In your assert on the other hand, we swapped the order:

  1. b + c mod 2^16 => 400
  2. 400 + a mod 2^16 => 600

The new semantic silently broke associativity and the compiler didn't warn us a single bit. This is a spooky action at a distance which you definitely don't want. Neither the writer of Foo, nor of fooIt, nor you could know that this would be a problem, it only breaks when the parts come together.

But "Wait!", you say, "There are many languages allowing this 'smaller than int size adds' addition by default, surely they can't all be broken?" – and you'd be right.

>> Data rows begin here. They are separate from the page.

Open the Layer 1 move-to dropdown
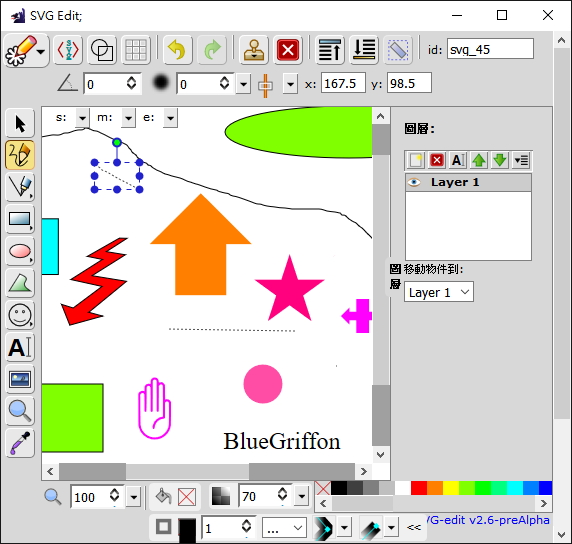 click(x=439, y=292)
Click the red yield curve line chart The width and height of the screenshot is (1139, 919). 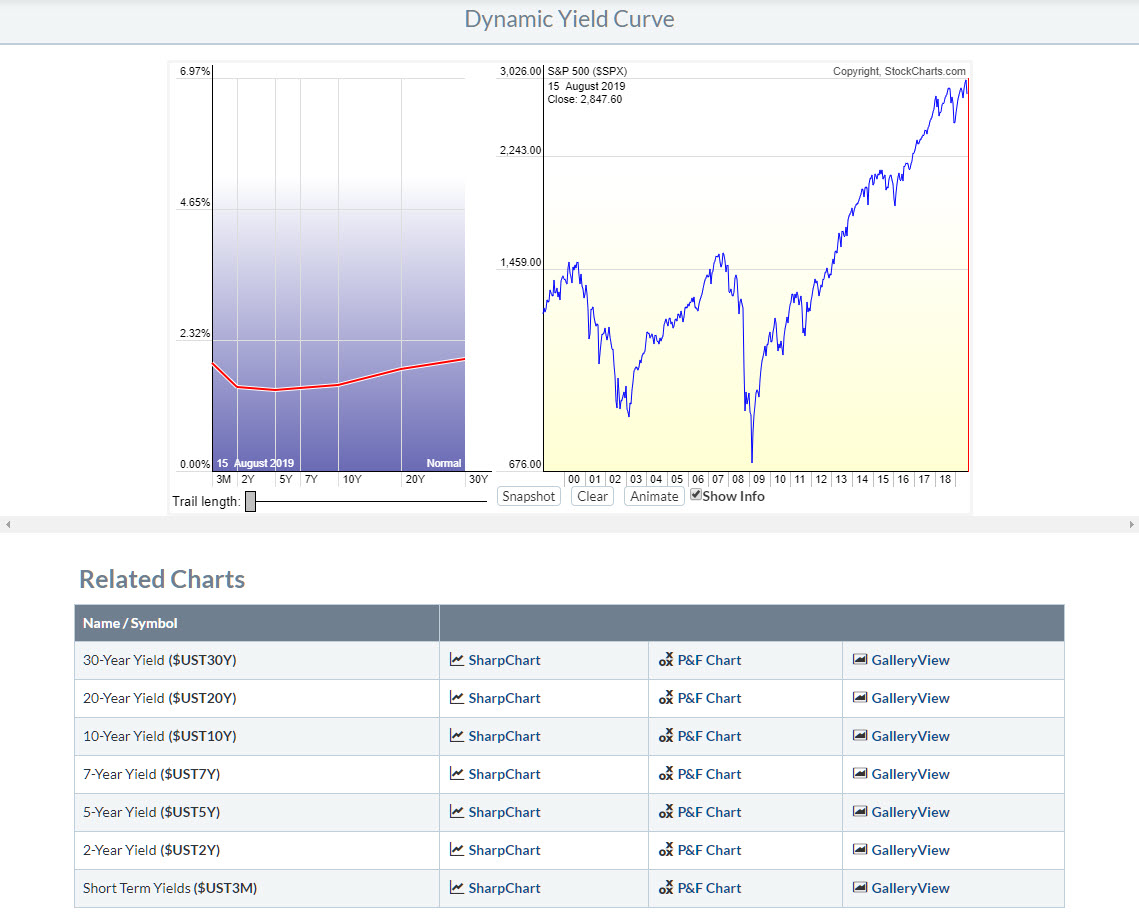tap(338, 385)
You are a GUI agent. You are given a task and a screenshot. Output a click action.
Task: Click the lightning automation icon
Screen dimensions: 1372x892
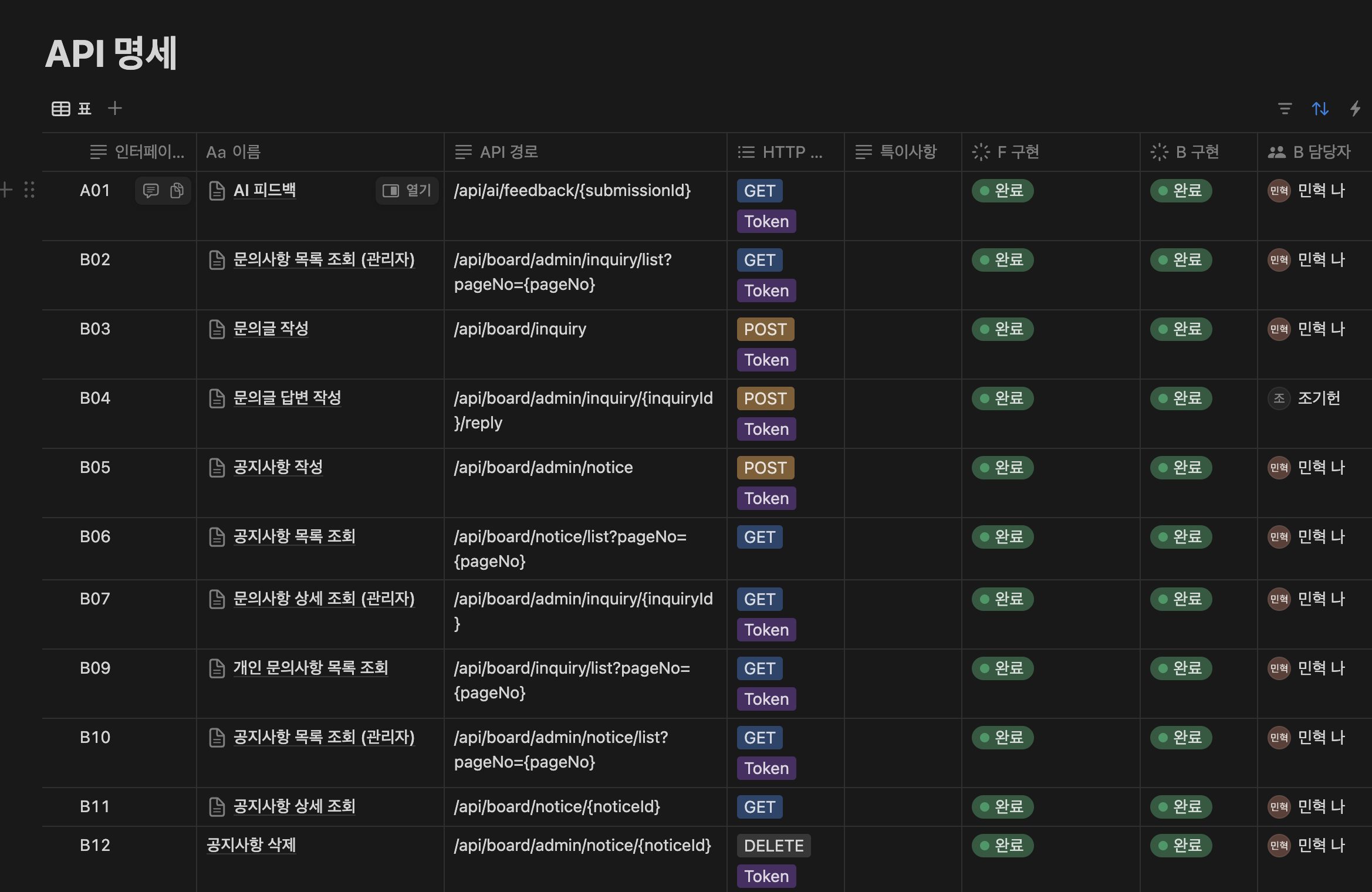(x=1355, y=109)
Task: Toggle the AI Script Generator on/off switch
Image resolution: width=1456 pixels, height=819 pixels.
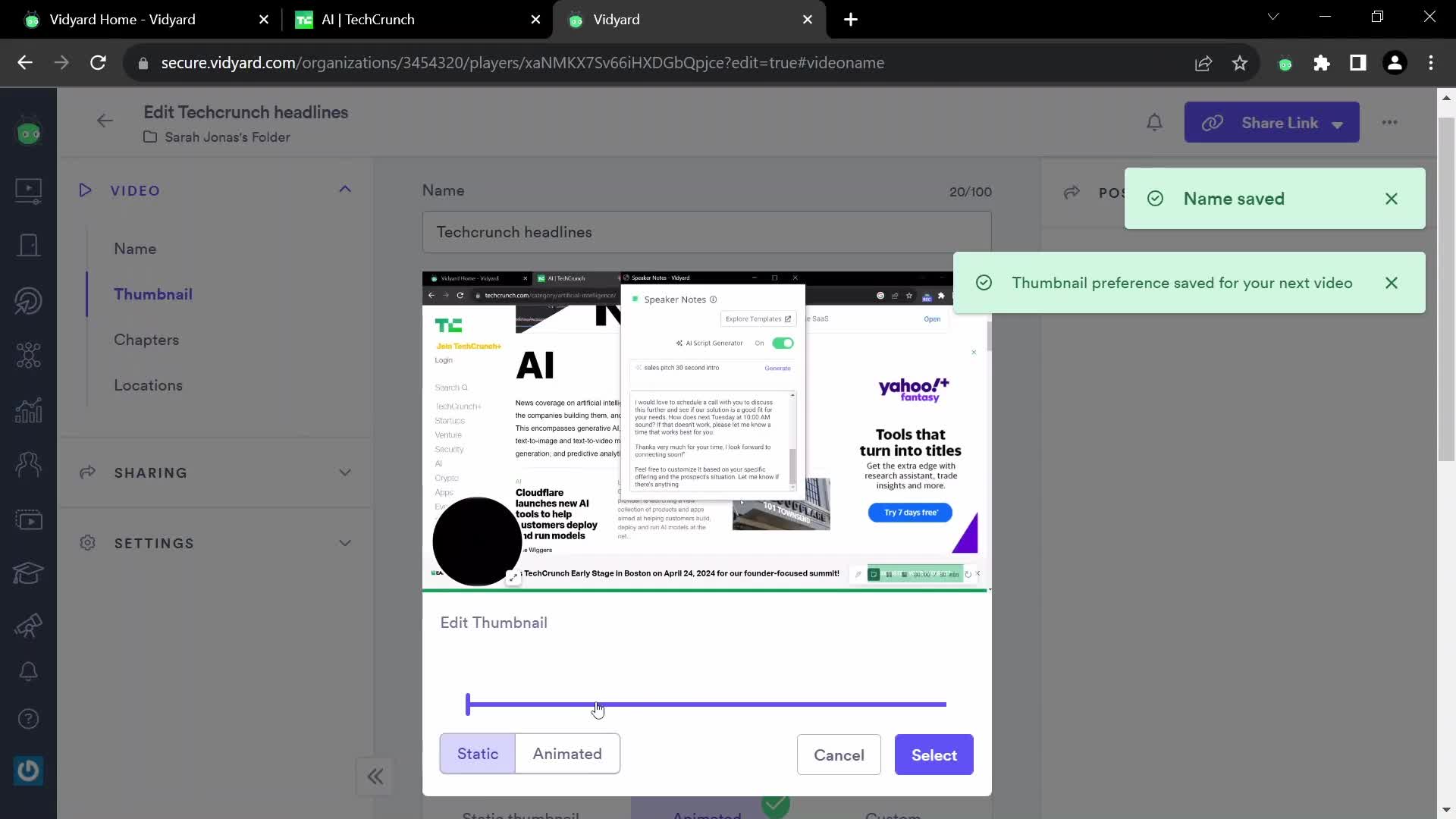Action: 783,343
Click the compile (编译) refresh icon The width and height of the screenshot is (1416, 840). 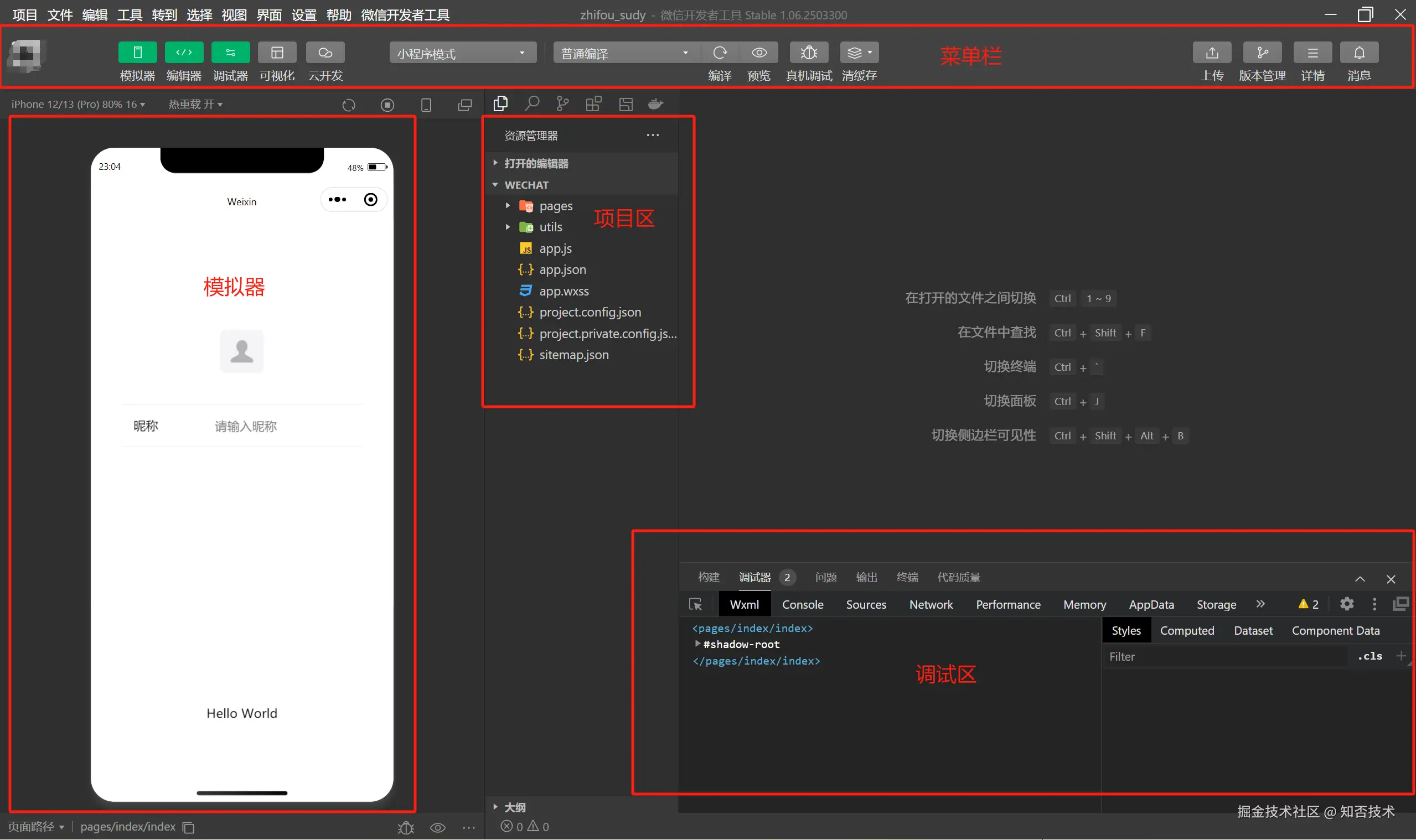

So what is the difference between our semantics and non-broken languages like Rust? If your guess is "implicit widening", then you're right.

And doesn't this seem strange? I mean it's not related to why the associativity breaks, but it's still the culprit. Because what happens if we don't have the widening?

Well fooIt would stop compiling for one:

unsigned int fooIt(Foo *foo)
{
   unsigned int x = a + b + c; 
   //               ^^^^^^^^^
   // Error: cannot add expression of type unsigned char
   // to expression of type unsigned short   
   return a;
}      

And of course it would be known that changing Foo would be a possibly breaking change.

So what can be learned?

Designing new language semantics isn't trivial. Few consequences are easily recognizable at the beginning. One needs to be ready to drop semantics if they later turn out to have issues one didn't count on, even if they "work in most cases".